Ahh, Mr. Rabinowitz, it is easier than you think - the answer is to form
a (7,4) single-error-correcting code [on binary symbols] and the 4 information
bits give the answer.

If you don't know how to form a (2**n-1,n) Hamming code, there is a particularly
elegant way to think about it - number the bits in the code word from 1 to 7,
the error-correcting bits are bits 1, 2, and 4  [2**i] and equal the XOR of
those data bits which contain that power of 2 in the representation of their
index [the data bits are, of course, 3,5,6 and 7]. To "correct" a code word,
compare the recalculated XOR's with the error-correcting bits and the
3-bit number formed by the discrepancies is the index of the bit in error
[0 discrepancy means, of course, no errors]

Since the questions here are all "set membership" questions, the XOR of the
answers can be obtained from John by asking the question with the XOR'ed sets.

							Richie
6.6TURTLE::GILBERTTue Jul 31 1984 16:368
A related problem was proposed by Stan Rabinowitz.

I choose an integer from 0 through 15. You ask me 7 yes or no questions.
I answer them all, but I am allowed to lie (I needn't, but I am allowed to.)
Once I start lying, I continue to lie.  Determine my number.

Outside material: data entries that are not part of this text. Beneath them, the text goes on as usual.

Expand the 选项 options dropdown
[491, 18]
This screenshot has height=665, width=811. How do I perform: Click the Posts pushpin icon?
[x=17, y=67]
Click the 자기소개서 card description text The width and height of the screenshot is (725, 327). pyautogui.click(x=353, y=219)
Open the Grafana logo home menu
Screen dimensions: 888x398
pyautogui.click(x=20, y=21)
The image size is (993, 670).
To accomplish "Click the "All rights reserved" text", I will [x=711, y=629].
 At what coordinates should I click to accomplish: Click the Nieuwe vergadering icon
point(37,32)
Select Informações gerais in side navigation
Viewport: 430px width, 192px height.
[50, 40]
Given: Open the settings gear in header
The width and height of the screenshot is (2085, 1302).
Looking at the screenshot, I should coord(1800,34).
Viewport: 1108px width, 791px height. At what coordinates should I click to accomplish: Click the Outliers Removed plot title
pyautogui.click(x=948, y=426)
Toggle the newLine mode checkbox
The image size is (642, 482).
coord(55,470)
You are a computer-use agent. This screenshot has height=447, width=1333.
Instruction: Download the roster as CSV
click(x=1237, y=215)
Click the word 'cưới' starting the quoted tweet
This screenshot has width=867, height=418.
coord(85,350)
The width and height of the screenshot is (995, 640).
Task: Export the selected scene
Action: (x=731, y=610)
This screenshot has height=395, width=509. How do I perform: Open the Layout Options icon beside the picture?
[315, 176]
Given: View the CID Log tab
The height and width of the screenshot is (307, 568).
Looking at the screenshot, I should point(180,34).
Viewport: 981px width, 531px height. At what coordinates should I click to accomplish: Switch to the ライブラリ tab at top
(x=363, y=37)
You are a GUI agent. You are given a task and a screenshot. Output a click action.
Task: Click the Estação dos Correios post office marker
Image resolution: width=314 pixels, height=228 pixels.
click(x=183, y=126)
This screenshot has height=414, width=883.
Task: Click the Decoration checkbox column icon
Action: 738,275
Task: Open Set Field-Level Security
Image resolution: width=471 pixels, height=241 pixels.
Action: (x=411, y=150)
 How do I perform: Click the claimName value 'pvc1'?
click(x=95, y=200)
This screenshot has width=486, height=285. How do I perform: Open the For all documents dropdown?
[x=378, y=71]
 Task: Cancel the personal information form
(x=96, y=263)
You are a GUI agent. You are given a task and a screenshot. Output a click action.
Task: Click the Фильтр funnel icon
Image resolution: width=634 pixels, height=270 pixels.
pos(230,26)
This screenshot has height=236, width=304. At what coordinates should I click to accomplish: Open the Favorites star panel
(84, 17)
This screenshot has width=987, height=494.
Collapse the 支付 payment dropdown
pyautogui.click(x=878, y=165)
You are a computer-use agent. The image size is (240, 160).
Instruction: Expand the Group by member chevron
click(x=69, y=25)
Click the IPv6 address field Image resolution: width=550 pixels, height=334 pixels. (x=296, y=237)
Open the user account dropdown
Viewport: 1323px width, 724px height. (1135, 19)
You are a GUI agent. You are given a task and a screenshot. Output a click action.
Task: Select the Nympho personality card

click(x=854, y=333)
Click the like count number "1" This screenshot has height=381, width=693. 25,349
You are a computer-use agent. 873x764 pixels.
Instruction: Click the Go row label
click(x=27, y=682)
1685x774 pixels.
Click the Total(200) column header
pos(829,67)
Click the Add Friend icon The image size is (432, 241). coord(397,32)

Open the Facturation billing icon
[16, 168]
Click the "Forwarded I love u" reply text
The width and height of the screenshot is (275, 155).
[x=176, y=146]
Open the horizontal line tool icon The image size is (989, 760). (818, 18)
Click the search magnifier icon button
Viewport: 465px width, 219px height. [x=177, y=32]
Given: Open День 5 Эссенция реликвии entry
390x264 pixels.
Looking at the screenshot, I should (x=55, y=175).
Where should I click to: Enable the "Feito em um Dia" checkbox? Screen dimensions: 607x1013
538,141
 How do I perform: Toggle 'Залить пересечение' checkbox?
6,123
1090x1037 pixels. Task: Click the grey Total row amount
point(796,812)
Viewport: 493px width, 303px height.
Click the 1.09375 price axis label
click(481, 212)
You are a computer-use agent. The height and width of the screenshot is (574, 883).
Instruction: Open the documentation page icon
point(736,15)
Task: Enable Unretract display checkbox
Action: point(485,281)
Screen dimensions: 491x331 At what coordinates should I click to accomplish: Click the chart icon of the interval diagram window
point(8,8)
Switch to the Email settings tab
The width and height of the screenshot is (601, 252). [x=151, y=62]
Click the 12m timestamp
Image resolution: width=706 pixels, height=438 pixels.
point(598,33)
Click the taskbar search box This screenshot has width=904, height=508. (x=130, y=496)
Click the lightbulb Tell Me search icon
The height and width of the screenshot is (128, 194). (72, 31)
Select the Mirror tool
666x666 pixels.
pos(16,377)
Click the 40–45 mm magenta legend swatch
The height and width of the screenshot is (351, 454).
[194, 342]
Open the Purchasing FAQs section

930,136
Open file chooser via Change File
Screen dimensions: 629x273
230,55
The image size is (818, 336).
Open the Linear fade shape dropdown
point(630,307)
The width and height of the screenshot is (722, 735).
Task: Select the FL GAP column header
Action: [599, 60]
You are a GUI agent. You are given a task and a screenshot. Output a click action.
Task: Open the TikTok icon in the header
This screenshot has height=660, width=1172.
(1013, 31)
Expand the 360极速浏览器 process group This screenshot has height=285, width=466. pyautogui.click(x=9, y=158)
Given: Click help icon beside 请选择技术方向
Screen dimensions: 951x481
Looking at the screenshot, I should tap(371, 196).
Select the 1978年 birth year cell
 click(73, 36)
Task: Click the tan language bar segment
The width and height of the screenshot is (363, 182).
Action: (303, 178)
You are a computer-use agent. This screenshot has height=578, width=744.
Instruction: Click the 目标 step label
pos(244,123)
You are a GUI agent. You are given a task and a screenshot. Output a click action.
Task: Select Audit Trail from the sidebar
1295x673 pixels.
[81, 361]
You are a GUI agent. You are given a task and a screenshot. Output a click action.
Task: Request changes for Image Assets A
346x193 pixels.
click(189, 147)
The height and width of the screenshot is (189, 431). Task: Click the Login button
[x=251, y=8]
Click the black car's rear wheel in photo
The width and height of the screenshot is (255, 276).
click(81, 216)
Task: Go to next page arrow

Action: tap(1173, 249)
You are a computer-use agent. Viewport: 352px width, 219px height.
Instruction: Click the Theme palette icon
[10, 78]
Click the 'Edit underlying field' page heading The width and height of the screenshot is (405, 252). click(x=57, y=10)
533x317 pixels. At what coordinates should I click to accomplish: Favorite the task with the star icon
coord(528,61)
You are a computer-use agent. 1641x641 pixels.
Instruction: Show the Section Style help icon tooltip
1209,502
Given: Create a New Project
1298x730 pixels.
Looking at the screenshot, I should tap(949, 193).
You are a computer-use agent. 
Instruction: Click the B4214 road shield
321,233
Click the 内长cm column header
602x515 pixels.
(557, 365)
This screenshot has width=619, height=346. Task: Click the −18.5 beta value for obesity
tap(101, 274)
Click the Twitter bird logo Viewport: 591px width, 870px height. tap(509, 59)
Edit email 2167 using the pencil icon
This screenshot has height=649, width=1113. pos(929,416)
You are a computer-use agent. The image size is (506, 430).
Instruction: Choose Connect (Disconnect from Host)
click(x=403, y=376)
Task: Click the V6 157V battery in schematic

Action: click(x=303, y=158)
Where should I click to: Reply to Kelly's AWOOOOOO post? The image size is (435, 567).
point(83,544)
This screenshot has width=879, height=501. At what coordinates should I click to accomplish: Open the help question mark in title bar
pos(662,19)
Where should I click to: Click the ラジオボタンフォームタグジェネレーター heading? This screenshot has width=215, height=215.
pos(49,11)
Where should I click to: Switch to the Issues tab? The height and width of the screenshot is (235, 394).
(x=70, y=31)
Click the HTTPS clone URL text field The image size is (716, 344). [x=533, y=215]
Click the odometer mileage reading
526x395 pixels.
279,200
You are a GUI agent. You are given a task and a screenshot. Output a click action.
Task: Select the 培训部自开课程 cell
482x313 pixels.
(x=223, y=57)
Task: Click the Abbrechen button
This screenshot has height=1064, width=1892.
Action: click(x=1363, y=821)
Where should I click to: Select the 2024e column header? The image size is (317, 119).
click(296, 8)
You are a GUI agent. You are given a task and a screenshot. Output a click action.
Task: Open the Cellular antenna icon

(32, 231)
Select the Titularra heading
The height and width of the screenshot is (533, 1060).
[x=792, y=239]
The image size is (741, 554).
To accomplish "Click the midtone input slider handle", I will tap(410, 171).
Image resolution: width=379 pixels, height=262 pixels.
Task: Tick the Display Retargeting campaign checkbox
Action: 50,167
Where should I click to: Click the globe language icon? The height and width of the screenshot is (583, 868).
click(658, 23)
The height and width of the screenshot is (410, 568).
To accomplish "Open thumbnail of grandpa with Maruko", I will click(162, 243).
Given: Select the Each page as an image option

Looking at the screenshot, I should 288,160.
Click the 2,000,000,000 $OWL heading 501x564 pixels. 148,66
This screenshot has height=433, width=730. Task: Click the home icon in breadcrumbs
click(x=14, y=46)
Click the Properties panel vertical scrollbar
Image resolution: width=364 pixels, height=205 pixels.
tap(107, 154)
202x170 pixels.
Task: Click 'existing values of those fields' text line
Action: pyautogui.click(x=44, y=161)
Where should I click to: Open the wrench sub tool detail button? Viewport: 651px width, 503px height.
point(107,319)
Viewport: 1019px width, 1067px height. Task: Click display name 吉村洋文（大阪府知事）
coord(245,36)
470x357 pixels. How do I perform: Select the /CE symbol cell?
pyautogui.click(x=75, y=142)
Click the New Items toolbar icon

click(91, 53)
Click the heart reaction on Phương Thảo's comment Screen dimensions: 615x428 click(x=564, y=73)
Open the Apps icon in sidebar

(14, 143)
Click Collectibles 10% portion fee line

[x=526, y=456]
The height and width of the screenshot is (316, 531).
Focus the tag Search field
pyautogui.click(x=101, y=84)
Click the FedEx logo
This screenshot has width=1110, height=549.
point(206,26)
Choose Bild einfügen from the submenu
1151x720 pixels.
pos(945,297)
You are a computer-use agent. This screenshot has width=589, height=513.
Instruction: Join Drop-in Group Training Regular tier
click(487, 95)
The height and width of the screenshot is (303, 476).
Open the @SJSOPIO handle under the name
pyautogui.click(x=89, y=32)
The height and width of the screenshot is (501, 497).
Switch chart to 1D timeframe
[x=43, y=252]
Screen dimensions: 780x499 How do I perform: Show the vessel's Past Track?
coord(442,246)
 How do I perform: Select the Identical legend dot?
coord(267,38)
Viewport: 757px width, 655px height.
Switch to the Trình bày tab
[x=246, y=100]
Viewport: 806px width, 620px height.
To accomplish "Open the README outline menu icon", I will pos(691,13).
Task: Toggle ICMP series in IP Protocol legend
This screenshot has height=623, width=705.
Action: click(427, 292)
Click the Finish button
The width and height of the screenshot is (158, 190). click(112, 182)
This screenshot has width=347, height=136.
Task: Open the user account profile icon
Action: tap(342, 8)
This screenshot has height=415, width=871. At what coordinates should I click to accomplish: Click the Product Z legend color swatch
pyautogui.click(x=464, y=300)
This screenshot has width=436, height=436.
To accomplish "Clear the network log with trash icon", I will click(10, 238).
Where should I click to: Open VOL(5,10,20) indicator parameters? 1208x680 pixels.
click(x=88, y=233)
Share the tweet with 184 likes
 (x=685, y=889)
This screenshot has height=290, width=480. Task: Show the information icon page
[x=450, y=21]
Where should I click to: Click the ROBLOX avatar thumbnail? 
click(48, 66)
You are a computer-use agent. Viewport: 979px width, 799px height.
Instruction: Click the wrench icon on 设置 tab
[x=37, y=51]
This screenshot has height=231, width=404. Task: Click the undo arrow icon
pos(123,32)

It may be possible to map this problem into the Hamming-code problem/solution.
6.7MARIAH::LARYMon Aug 13 1984 17:5612
The variation on the "guess the integer" problem where the respondant lies
continuously following the initial lie can be mapped onto the original problem
as follows:

Suppose the responses are represented by the binary sequence An; define the
binary sequence Bn as B1=A1, Bn=An.XOR.A(n-1) for n>1. If the sequence An is
subjected to an "error transformation" such that all An are inverted for n>E,
then the corresponding transformation on Bn is to simply invert B(E). Since the
mapping from An to Bn is invertible, you can ask questions that form a single-
error-correcting code in Bn and derive An from it. Thus the same number of
questions that solved the original problem will solve this variant.